Off-topic discussion. Wanna talk about corsets, duct tape, or physics? This is the place. Detailed discussion of any current-season TV must be whitefonted.


Jesse - Feb 24, 2005 7:51:53 am PST #801 of 10002
Sometimes I trip on how happy we could be.

Thanks to biblegateway.com:

Exodus 34:28 (New International Version)
28 Moses was there with the LORD forty days and forty nights without eating bread or drinking water. And he wrote on the tablets the words of the covenant-the Ten Commandments.


-t - Feb 24, 2005 7:53:08 am PST #802 of 10002
I am a woman of various inclinations and only some of the time are they to burn everything down in frustration

It's different in Judaism. The first commandment is "I am the lord your god who brought you out of the land of Egypt" (i'm a little unclear in what way that's a commandment) and the ones about coveting property and wives are just one. I believe they appear twice in Exodus (guessing on the book, but it's an informed guess) in slightly different forms. We had a whole class on this in Intro to Judaism.


tommyrot - Feb 24, 2005 8:02:25 am PST #803 of 10002
Sir, it's not an offence to let your cat eat your bacon. Okay? And we don't arrest cats, I'm very sorry.

This is freaky. They just found the camera of a couple who were killed by the tsunami. There are a bunch of pictures of the wave approaching and hitting the shore. [link]

eta: Go to the "gallery" near the bottom of the page to see the pictures.


Nutty - Feb 24, 2005 8:10:43 am PST #804 of 10002
"Mister Spock is on his fanny, sir. Reports heavy damage."

I do remember opening Exodus as a teenager, trying to find the Ten Commandments, and finding pages and pages of commandments with no idea which ones were the ten.
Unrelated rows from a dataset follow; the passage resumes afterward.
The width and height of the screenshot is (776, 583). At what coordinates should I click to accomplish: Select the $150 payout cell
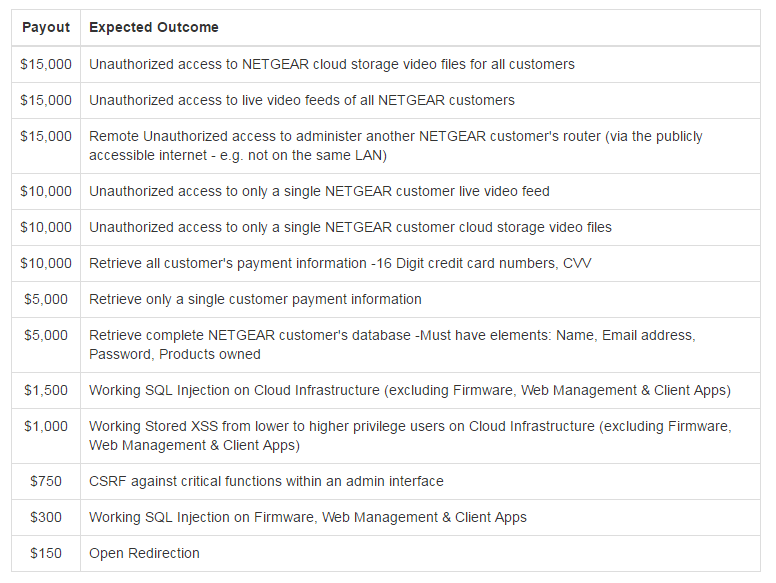pyautogui.click(x=46, y=553)
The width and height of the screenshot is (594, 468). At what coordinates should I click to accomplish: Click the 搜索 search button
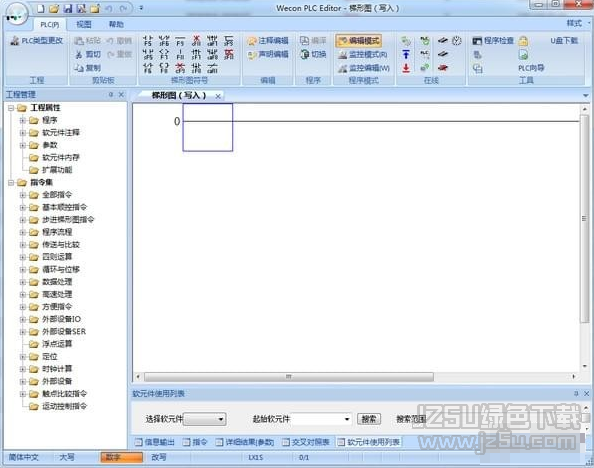pyautogui.click(x=369, y=419)
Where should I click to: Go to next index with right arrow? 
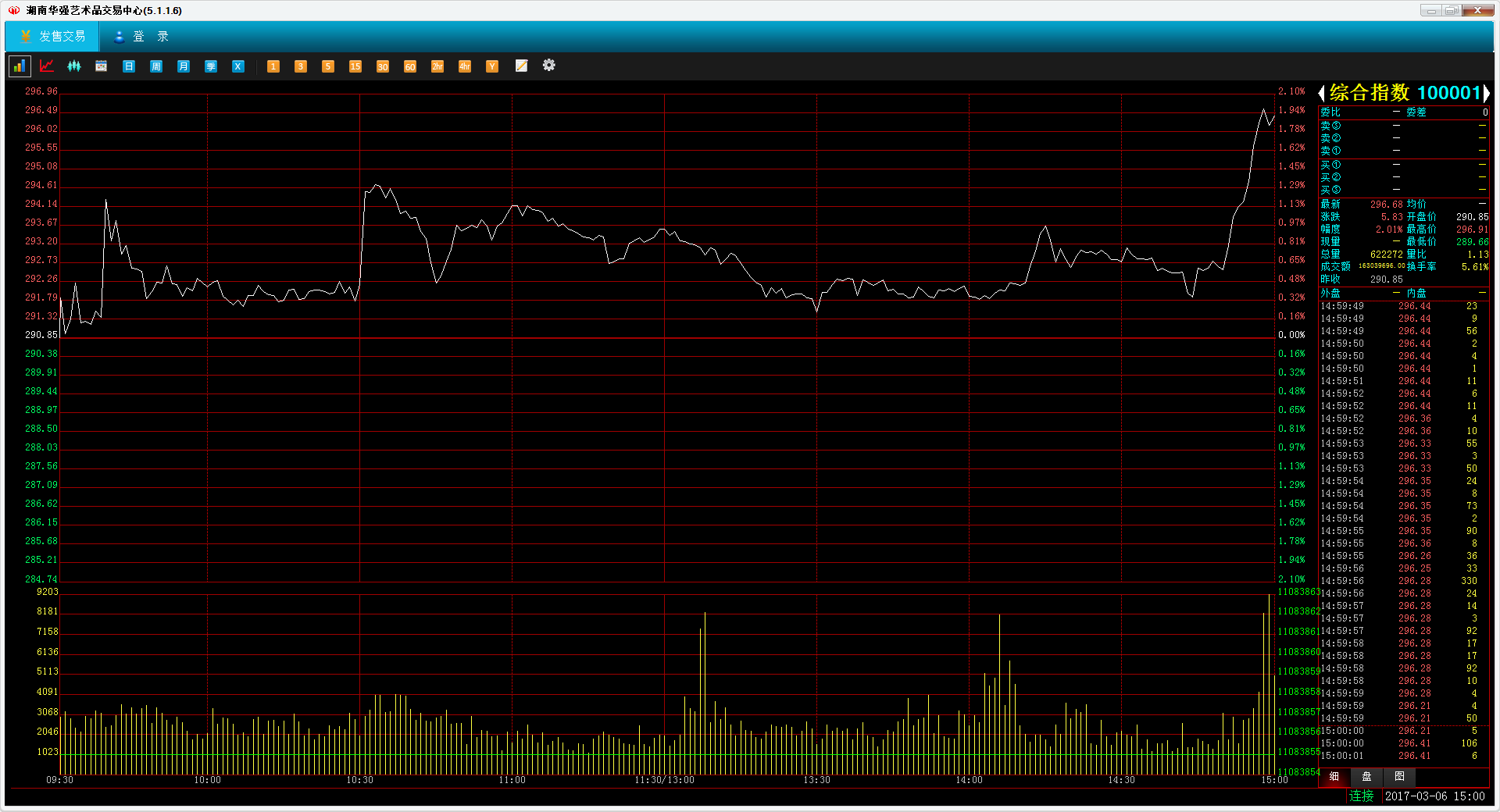tap(1487, 94)
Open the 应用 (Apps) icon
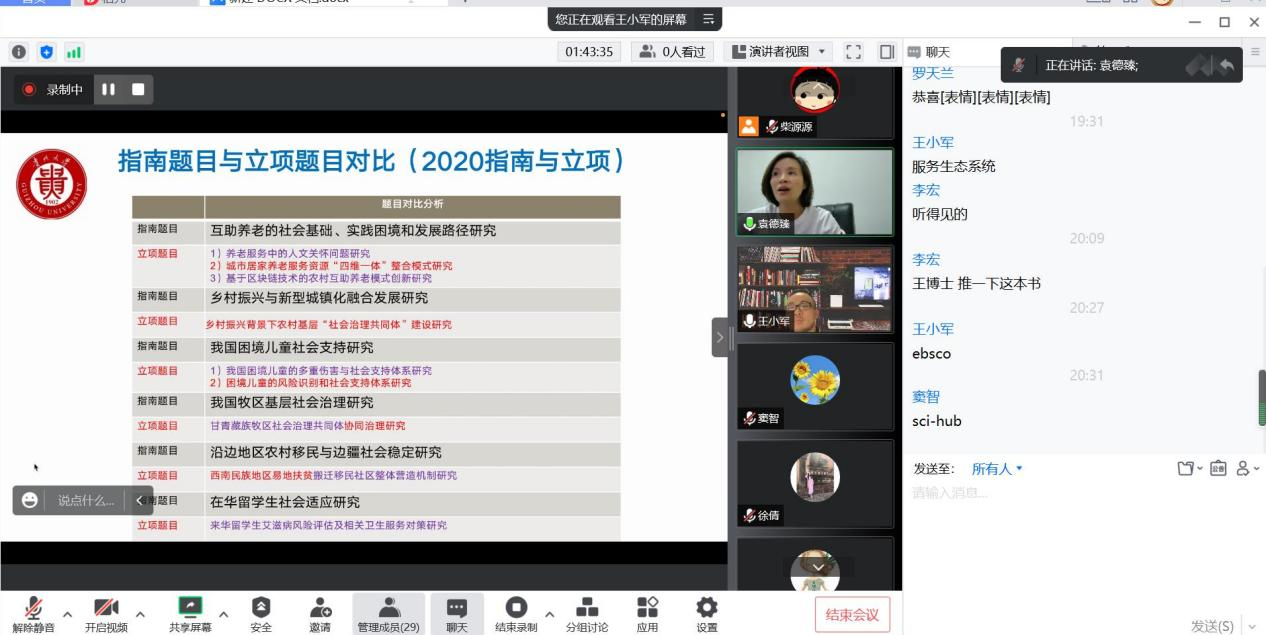The height and width of the screenshot is (635, 1266). pyautogui.click(x=648, y=607)
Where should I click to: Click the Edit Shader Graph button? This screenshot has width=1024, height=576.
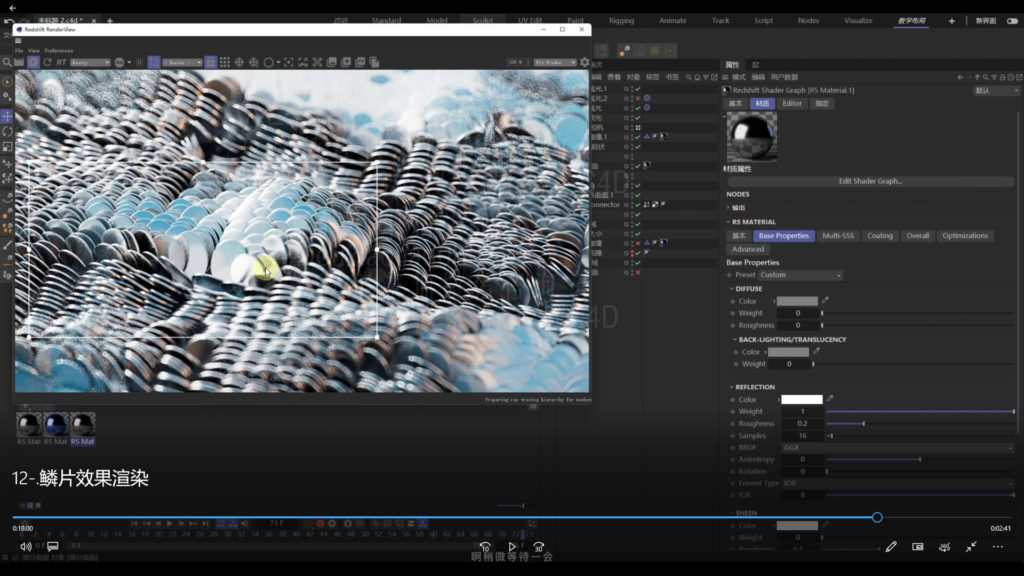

I may have accidentally flipped ahead too many pages and ended up in Leviticus; but the upshot was, lots of commandments, too few line-breaks.


brenda m - Feb 24, 2005 8:12:12 am PST #805 of 10002
If you're going through hell/keep on going/don't slow down/keep your fear from showing/you might be gone/'fore the devil even knows you're there

That's because there's no commandment requiring editing.


Jessica - Feb 24, 2005 8:13:16 am PST #806 of 10002
If I want to become a cloud of bats, does each bat need a separate vaccination?

lots of commandments, too few line-breaks.

There are 613 in total. The 10 are just the ones that would fit on the first couple of tablets.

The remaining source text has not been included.